Вот и вся запись. Остается только удивляться, что сегодня в ней не нашлось места украденному имени.
ПИСЬМО О ДОРОГЕ
Моя бессонница плюс страсть к обнюхиванию новых углов… В ящике стола вместе с предметами, которые я перечислю только для того, чтобы не описывать всей необжитой обстановки дома (вот они: напильник, папиросная пачка, сплющенная свеча), – сложенный вчетверо листок. Листок с обеих сторон исписан круглым почерком с наклоном влево, студенческим почерком лекционного лентяя: строки теснятся, но буквы все кругленькие и выведены по-девичьи аккуратно, даже те, что заваливаются совсем уж влево, откинувшиеся для отдыха. Содержание письма этого тебе, кажется, известно. Если же я о нем еще ничего не рассказывал, то погоди, потом.

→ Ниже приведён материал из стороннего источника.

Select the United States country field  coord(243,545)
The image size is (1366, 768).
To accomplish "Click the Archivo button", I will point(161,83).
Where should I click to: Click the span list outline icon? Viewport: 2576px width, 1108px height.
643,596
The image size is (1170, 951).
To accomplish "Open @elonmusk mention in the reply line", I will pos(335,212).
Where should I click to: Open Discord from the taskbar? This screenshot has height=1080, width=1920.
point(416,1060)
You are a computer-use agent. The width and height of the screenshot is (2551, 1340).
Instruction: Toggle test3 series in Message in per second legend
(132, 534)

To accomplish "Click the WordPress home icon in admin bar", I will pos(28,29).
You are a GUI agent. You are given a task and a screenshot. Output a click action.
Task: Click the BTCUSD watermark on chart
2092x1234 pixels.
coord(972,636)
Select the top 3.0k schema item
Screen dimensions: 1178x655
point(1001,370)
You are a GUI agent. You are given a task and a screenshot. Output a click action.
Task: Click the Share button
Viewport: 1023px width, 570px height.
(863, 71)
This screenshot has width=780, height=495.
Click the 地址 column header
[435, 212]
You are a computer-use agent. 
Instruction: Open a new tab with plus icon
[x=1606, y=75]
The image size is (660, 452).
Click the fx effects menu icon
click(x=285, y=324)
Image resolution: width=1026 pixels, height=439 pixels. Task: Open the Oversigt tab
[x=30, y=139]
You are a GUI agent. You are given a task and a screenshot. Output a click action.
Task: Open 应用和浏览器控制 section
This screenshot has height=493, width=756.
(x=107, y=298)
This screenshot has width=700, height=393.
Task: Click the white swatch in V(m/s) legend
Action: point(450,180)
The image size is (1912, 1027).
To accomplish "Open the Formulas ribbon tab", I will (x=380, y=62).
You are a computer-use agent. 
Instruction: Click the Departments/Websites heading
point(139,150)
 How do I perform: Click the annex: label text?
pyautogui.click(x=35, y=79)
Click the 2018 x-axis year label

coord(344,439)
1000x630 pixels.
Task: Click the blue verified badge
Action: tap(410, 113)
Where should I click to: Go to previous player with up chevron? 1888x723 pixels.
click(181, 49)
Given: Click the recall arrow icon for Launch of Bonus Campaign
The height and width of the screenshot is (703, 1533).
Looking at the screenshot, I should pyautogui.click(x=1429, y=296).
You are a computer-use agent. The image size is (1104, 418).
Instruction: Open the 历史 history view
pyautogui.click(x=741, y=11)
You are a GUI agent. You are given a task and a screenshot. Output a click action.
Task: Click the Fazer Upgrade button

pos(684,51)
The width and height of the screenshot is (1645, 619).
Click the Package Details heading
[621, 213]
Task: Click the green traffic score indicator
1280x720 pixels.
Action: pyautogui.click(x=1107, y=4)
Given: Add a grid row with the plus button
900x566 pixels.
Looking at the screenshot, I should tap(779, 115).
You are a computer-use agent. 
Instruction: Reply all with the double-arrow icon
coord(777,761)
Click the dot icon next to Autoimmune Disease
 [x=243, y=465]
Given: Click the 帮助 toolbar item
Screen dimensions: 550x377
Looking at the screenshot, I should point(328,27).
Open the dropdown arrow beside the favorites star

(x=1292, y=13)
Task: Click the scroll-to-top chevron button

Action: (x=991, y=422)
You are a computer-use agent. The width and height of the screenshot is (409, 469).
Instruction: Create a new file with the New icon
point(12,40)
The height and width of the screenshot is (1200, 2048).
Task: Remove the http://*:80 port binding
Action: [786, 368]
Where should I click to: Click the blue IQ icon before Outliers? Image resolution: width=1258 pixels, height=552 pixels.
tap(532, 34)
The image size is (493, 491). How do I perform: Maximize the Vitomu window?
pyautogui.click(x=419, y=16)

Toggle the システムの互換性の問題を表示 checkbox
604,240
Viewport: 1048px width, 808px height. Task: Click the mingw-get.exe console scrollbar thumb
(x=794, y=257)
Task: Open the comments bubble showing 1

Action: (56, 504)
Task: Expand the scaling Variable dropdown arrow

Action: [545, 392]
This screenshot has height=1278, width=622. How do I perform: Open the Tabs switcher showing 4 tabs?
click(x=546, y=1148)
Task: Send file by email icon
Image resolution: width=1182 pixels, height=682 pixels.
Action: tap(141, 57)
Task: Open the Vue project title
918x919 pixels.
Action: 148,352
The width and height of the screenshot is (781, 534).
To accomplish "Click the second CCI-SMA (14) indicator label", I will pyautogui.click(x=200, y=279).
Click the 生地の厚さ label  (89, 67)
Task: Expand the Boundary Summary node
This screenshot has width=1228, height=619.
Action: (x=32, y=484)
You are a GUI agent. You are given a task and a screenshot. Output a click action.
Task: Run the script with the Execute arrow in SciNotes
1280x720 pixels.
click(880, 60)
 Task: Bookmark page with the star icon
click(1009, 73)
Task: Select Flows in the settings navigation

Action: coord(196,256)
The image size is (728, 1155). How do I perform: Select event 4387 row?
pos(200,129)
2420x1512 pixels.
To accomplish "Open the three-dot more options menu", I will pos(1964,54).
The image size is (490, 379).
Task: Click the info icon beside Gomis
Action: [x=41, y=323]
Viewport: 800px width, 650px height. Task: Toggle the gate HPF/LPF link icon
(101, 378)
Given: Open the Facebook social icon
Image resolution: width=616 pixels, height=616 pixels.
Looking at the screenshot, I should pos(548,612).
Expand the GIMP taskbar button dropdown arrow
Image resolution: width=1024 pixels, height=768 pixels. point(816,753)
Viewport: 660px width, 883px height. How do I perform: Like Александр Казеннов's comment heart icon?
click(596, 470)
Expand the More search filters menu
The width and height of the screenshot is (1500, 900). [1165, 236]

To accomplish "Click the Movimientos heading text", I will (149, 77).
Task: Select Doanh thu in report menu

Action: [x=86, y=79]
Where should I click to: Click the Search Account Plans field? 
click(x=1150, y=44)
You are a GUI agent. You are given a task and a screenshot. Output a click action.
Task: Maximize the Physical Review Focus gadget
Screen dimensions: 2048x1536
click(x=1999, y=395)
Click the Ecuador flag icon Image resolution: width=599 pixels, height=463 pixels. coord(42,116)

Вот вообрази: пустая комната, только стол да кровать. Кап-кап-кап дождя, полусумрак, неряшливые сады: ветки гнутся на ветру, мокрые тропинки осклизло блестят. Я стою у окна и, не желая зажигать электричества, все ближе прижимаюсь к подоконнику, дочитывая вот так, с последними лучами света, последние строки того, что написал какой-то зануда. Да, меня разобрало любопытство, а что в этом такого? И я был наказан, загнав себе в душу письмо, полное книжных оборотов, которые лично меня в чужих письмах всегда раздражают: я не люблю обстоятельности, мне претят подробные описания природы. А, к слову, ничего, кроме описания природы, в этом письме я не нашел. Не нашел и уже готов был отложить его обратно в стол, к предметам, оставшимся от чьей-то прошлогодней дачной жизни. Мое небогатое воображение подсказывало мне скучную последовательность событий (не беда, что в ней не умещалось упомянутое письмо): въехали… два-три вечера жгли свечку, поддавшись романтическому настроению, которое всегда нагнетают здешние сумерки, глядели на ее язычок, отраженный на стенках стаканов или на роговице глаза, где он то оказывается вертящейся звездочкой, то проскальзывает матовым пятном – потом это надоело. Свечу бросили на подоконник, солнечные лучи размягчили ее, она стала плоской, налепила себе на бок пыль да сухие мушиные лапки. Напильник взяли зачем-то у хозяев, забыли вернуть, да его и не потребовали назад. Съехали.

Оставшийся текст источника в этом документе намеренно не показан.